1.4.4 主要评價指标:①心力衰竭知识合格率。②MLHFQ量表得分。③遵医服药率:遵医服药指按时规律服药,服药频次或数量不足、未服药均为不遵医服药。④自测体重:每周至少自测体重3次。⑤死亡率(指从项目实施开始至随访这一阶段发生的死亡人数/参与调查的各组患者总人数×100%)。⑥住院率(指从项目实施开始至随访这一阶段发生的住院及再住院次数/参与调查的各组患者总人数×100%)。⑦自测血压:每周至少自测血压2次。⑧控制摄盐量:坚持使用定量盐勺控制摄盐量。
1.5 统计学处理:采用SPSS17.0版本统计软件对数据进行统计。计量资料以(x-±s)表示,服从正态分布的采用独立样本t检验。不服从正态分布,组间方差不齐的两组间比较采用两独立样本Mann-Whiney U秩和检验。率的比较采用χ2检验,P<0.05为差异有统计学意义。
2 结果
2.1 基线比较:两组人群在年龄、心功能分级以及各项观察指标差异均无统计学意义(P>0.05),见表1。
2.2 实施后两组观察指标:除了死亡率的差异比较无统计学意义外,在其他评估指标上均差异有统计学意义(P<0.05),见表2。
3 讨论
健康教育是慢性心力衰竭管理中的一个重要的组成部分,除了药物治疗外,健康教育已成为帮助患者建立良好的自我管理能力的一个重要环节,可以提高患者的治疗依从性,促进患者恢复健康,改善医患关系[4]。
本研究发现两组的患者在遵医服药率、心力衰竭知识合格率、自测血压率、自测体重率以及控制摄盐量率均有较明显的差异,也就是说明在知(识)-信(心)-行(为)等方面的改善,观察组要好于对照组。这主要得益于团队内的医务人员从不同的专业角度,以人为本,以家庭为单位,从生理、心理、文化等多方面为患者提供多学科的健康教育。团队内加入心血管专科医生后,确保了健康教育的权威性和准确性,而且有了三甲医院的坚强后盾,增加了患者对社区医院及社区医生的信任度,提高了患者的治疗依从性以及自我管理能力。现有的健康教育模式主要以全科医生为主体,宣教内容主要偏向于治疗方面,往往忽视其他方面的内容,加之基层社区医生的心力衰竭指南知晓、执行水平较低,患者对社区医院及社区医生信任度不够,因此实际的宣教效果较差。而团队化的健康教育,每名成员可充分发挥各自的专业特长从各方面对患者及其家属进行健康教育,提高了健康教育的有效性。

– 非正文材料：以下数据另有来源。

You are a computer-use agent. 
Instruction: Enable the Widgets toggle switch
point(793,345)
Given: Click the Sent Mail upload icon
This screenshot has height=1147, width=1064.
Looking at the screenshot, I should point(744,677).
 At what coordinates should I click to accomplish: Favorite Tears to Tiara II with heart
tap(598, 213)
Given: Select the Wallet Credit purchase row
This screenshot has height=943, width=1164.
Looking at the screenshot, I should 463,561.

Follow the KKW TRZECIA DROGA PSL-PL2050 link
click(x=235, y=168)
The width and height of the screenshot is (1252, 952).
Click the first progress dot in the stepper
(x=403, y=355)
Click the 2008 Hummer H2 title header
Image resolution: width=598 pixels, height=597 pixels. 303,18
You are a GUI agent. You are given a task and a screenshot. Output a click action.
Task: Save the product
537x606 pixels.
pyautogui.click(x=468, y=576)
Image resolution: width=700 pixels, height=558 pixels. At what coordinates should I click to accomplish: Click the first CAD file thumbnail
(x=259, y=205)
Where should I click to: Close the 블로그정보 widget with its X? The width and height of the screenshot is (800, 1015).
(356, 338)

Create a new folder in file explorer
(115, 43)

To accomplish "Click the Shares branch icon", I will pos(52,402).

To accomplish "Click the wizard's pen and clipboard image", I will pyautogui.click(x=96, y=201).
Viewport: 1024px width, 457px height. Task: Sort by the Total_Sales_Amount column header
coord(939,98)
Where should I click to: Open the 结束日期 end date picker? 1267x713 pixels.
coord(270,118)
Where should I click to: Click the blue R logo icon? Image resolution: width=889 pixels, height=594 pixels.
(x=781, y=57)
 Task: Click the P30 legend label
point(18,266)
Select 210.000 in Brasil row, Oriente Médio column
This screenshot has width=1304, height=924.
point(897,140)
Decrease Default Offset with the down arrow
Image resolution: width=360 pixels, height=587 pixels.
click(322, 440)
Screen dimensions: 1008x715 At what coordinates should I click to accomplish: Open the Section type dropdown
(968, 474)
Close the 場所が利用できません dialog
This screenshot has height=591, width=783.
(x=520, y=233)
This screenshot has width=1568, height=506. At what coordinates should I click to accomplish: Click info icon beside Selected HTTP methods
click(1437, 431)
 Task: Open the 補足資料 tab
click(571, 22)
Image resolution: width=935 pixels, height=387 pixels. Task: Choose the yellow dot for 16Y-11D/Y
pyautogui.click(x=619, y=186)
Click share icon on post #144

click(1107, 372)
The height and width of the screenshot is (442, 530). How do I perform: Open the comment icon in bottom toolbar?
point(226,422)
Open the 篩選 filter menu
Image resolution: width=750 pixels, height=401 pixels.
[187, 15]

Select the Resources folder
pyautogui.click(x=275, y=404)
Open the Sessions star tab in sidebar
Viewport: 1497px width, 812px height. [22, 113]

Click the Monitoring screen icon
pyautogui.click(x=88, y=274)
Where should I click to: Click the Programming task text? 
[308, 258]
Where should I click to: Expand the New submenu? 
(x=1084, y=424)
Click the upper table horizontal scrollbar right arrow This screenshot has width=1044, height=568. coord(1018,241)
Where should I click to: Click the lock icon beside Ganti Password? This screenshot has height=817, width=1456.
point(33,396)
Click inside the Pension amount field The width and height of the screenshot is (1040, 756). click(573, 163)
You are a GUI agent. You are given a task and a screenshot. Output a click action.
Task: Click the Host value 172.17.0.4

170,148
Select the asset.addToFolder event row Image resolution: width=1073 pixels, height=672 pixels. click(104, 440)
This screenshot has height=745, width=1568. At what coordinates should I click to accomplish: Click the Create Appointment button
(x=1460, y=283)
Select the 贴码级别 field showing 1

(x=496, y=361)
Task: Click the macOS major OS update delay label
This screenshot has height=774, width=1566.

患者不是单纯的一个病例,而是一个家庭、一个社区、一个大环境的一部分。有研究发现社会、家庭支持度低的患者的身心健康水平低,住院率及病死率高[5]。家庭照顾者的健康知识水平以及家庭的支持度影响着患者的生存质量[6]。而目前的健康教育方式往往忽略了对家庭成员的教育。实施以家庭为单位的健康教育方式后,团队内的社区志愿者配合全科医生对患者的家庭情况进行评估,制定针对性的教育计划,提高患者的家庭支持度。同时全科医生和社区志愿者利用社区资源定期组织病友俱乐部,鼓励患者家庭之间进行交流体会,目的是提高社会的支持度,特别是对老年患者,可以减少他们的孤独感。从两组的MLHFQ总分以及情绪领域积分可以看到观察组较对照组有明显的改善。情绪方面的改善可以提高患者的免疫力,提高患者对抗疾病的信心,进一步使患者综合生活质量得到提高[7]。
两组的死亡率未见差异,这可能与随访时间相对较短有关,但观察组患者的住院率要小于对照组。这还是得益于团队化健康教育的有效性以及家庭和社会的支持。
总之健康教育是一个动态过程,医患双方应及时调整不同阶段的期望目标,通过讨论、协商制定不同阶段的个性化的健康教育计划,这就需要,从生理、心理、文化等各方面为患者及其家庭提供多学科健康教育,而多学科协作的健康教育团队保证了健康教育的全面性,而实施方式的多样化又保证了健康教育的有效性。
参考文献
[1]中华医学会心血管病学分会,中华心血管病杂志编辑委员会.中国心力衰竭诊断和治疗指南2014[J].中华心血管病杂志,2014,42(2):98-123.
[2]钱海兰,王君俏,郁艳梅,等.居家慢性心力衰竭患者生活质量现状及其影响因素分析[J].护理管理杂志,2012,,12(10):688-690.
[3]张琦,许志红,王瑞英.对社区慢性心力衰竭患者实施多学科团队健康教育的效果评价[J].护理学报,2011,8(10A):5-7.
[4]杨秀芳,王磊.慢性心力衰竭患者健康教育新进展[J].护理实践与研究,2014,11(10):14-15.
[5]付香芸.社会支持和应对方式对慢性心力衰竭患者生存质量影响的相关性研究[J].齐鲁护理杂志,2008,14(9):1-2.
[6]张琦,许志红,王瑞英.社区慢性心力衰竭患者生存质量及其影响因素分析[J].中西医结合心脑血管病杂志,2011,9(9):1042-1044.
[7]张琦,许志红,王瑞英.家庭医生责任制对社区慢性心力衰竭患者生存质量的影响研究[J].中国全科医学杂志,2011,11(14):3546-3548.